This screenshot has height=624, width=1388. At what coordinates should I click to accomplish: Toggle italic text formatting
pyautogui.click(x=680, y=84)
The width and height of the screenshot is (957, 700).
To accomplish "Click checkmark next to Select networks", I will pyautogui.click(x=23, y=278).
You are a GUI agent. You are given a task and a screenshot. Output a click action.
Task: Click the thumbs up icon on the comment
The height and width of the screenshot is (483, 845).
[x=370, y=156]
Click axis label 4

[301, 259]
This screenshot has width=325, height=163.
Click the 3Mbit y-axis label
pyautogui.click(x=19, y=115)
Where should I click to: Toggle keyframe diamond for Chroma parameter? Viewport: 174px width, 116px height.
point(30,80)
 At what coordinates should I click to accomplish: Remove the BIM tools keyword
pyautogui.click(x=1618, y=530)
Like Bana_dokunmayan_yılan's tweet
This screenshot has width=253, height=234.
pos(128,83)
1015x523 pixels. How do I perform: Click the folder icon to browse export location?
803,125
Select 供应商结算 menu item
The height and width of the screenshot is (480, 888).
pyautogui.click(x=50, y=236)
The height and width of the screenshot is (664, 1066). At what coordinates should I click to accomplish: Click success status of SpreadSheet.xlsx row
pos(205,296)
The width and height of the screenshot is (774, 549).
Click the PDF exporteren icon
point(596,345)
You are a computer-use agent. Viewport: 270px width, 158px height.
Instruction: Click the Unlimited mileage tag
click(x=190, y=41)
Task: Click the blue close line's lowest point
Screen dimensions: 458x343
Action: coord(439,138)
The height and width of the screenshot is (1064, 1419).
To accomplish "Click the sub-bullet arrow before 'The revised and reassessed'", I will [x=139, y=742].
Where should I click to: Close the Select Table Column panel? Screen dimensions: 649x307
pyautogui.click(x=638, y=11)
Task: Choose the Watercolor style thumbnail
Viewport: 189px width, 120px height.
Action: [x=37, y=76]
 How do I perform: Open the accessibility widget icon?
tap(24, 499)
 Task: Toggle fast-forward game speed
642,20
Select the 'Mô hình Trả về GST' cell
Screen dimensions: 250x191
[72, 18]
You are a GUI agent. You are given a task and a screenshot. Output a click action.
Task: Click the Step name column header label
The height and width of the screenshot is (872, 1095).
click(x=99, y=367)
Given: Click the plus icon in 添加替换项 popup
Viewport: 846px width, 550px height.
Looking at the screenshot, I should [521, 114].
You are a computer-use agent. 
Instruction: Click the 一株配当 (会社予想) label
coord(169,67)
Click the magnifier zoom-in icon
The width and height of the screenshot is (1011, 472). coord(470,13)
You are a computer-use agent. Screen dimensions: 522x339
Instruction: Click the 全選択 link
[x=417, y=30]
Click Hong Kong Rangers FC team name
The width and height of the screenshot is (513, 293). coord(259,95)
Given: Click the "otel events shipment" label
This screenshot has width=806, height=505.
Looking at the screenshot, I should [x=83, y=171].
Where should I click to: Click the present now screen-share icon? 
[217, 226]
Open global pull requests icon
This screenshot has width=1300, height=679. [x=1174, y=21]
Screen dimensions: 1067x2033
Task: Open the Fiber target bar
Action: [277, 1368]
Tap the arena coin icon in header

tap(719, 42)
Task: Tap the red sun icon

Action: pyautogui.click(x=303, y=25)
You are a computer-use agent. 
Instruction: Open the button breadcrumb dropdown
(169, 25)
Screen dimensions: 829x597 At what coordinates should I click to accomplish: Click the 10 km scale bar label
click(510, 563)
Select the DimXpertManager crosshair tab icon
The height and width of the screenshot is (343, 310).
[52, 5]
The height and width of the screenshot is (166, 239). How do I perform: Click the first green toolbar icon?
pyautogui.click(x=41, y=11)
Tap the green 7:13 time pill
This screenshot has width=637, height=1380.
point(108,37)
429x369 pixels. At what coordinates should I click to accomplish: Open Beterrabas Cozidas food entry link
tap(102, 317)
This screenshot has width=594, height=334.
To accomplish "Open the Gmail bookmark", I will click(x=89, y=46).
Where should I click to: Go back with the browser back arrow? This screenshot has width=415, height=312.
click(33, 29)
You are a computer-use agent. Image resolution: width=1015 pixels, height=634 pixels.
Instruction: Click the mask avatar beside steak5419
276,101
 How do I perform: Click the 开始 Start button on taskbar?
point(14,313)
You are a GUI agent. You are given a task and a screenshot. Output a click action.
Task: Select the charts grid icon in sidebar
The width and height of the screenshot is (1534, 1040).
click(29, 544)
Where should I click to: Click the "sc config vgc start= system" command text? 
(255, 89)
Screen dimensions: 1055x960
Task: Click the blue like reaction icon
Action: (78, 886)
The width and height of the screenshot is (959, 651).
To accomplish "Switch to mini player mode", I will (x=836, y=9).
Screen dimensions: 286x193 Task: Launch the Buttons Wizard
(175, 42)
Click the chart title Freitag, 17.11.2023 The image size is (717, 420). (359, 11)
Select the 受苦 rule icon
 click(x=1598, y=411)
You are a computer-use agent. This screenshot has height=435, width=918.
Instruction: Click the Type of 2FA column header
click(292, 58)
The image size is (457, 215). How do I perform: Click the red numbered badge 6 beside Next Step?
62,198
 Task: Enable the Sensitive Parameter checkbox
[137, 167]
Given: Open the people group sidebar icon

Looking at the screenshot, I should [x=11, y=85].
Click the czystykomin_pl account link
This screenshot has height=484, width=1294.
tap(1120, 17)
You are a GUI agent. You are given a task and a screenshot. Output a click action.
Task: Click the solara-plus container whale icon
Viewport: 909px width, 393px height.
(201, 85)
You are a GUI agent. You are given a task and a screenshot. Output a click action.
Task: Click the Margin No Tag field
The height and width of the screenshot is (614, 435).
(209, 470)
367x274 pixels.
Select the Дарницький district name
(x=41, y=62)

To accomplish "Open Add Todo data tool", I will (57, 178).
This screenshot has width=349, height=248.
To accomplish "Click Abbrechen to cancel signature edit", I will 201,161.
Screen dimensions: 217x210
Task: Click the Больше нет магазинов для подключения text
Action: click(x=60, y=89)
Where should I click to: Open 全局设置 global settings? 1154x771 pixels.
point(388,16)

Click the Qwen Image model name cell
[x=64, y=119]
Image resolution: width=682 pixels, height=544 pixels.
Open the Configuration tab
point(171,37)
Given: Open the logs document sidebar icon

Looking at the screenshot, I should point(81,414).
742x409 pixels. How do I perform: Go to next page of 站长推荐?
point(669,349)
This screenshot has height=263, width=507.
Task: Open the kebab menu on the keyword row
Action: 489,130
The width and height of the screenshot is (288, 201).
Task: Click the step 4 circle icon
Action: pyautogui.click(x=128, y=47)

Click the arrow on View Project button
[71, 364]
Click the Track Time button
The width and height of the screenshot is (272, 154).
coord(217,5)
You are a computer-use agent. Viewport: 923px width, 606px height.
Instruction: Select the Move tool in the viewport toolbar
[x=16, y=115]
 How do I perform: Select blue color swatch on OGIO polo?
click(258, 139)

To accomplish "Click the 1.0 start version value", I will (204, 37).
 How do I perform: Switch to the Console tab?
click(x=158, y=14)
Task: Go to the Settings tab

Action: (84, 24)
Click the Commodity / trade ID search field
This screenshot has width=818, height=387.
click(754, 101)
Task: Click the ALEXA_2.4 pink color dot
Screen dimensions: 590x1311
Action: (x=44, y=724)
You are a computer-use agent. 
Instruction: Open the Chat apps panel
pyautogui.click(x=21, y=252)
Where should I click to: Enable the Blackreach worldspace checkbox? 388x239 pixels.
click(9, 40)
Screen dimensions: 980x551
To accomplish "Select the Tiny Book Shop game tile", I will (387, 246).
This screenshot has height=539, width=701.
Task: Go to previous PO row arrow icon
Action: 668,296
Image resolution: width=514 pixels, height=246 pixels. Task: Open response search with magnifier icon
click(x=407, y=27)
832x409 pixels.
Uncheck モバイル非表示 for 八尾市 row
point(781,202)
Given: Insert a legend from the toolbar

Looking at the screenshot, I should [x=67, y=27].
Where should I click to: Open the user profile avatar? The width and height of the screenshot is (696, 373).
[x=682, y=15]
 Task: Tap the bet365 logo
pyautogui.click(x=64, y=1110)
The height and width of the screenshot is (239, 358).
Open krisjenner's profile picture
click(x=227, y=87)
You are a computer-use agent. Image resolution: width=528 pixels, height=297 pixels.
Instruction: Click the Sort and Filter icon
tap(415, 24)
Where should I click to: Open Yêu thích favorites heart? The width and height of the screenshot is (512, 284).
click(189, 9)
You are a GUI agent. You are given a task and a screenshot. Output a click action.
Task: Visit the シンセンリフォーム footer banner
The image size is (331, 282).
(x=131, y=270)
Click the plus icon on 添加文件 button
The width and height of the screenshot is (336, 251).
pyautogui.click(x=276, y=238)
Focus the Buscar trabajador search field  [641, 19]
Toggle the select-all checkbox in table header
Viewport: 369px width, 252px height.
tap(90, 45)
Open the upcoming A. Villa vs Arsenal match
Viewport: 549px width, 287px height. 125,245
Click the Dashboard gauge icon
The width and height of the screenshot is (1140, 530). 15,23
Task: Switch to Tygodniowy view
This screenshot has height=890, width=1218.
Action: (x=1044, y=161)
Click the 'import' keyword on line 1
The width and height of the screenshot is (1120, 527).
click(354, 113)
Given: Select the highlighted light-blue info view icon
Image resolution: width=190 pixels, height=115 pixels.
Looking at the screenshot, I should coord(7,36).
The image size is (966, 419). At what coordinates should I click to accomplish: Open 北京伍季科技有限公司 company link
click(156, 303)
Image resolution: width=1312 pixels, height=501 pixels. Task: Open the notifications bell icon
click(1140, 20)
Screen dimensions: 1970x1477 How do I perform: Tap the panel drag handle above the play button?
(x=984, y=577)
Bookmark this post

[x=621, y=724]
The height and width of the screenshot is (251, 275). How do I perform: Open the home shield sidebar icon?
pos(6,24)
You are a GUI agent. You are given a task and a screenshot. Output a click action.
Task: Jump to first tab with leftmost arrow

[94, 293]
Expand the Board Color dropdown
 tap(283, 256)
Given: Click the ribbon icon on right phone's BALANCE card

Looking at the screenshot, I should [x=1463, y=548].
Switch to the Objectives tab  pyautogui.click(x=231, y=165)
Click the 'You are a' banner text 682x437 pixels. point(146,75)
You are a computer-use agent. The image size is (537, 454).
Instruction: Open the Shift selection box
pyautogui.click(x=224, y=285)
——
**WHAT YOU WILL DO**
Can you convert the lines of the listing between the line holding "This screenshot has width=349, height=248." and the line holding "click(258, 139)", inclusive, into a Markdown table with the columns Row and Line, leaving out blank lines?

**RESULT OF THIS TASK**
| Row | Line |
|---|---|
| 1 | This screenshot has width=349, height=248. |
| 2 | To accomplish "Click Abbrechen to cancel signature edit", I will 201,161. |
| 3 | Screen dimensions: 217x210 |
| 4 | Task: Click the Больше нет магазинов для подключения text |
| 5 | Action: click(x=60, y=89) |
| 6 | Where should I click to: Open 全局设置 global settings? 1154x771 pixels. |
| 7 | point(388,16) |
| 8 | Click the Qwen Image model name cell |
| 9 | [x=64, y=119] |
| 10 | Image resolution: width=682 pixels, height=544 pixels. |
| 11 | Open the Configuration tab |
| 12 | point(171,37) |
| 13 | Given: Open the logs document sidebar icon |
| 14 | Looking at the screenshot, I should point(81,414). |
| 15 | 742x409 pixels. How do I perform: Go to next page of 站长推荐? |
| 16 | point(669,349) |
| 17 | This screenshot has height=263, width=507. |
| 18 | Task: Open the kebab menu on the keyword row |
| 19 | Action: 489,130 |
| 20 | The width and height of the screenshot is (288, 201). |
| 21 | Task: Click the step 4 circle icon |
| 22 | Action: pyautogui.click(x=128, y=47) |
| 23 | Click the arrow on View Project button |
| 24 | [71, 364] |
| 25 | Click the Track Time button |
| 26 | The width and height of the screenshot is (272, 154). |
| 27 | coord(217,5) |
| 28 | You are a computer-use agent. Viewport: 923px width, 606px height. |
| 29 | Instruction: Select the Move tool in the viewport toolbar |
| 30 | [x=16, y=115] |
| 31 |  How do I perform: Select blue color swatch on OGIO polo? |
| 32 | click(258, 139) |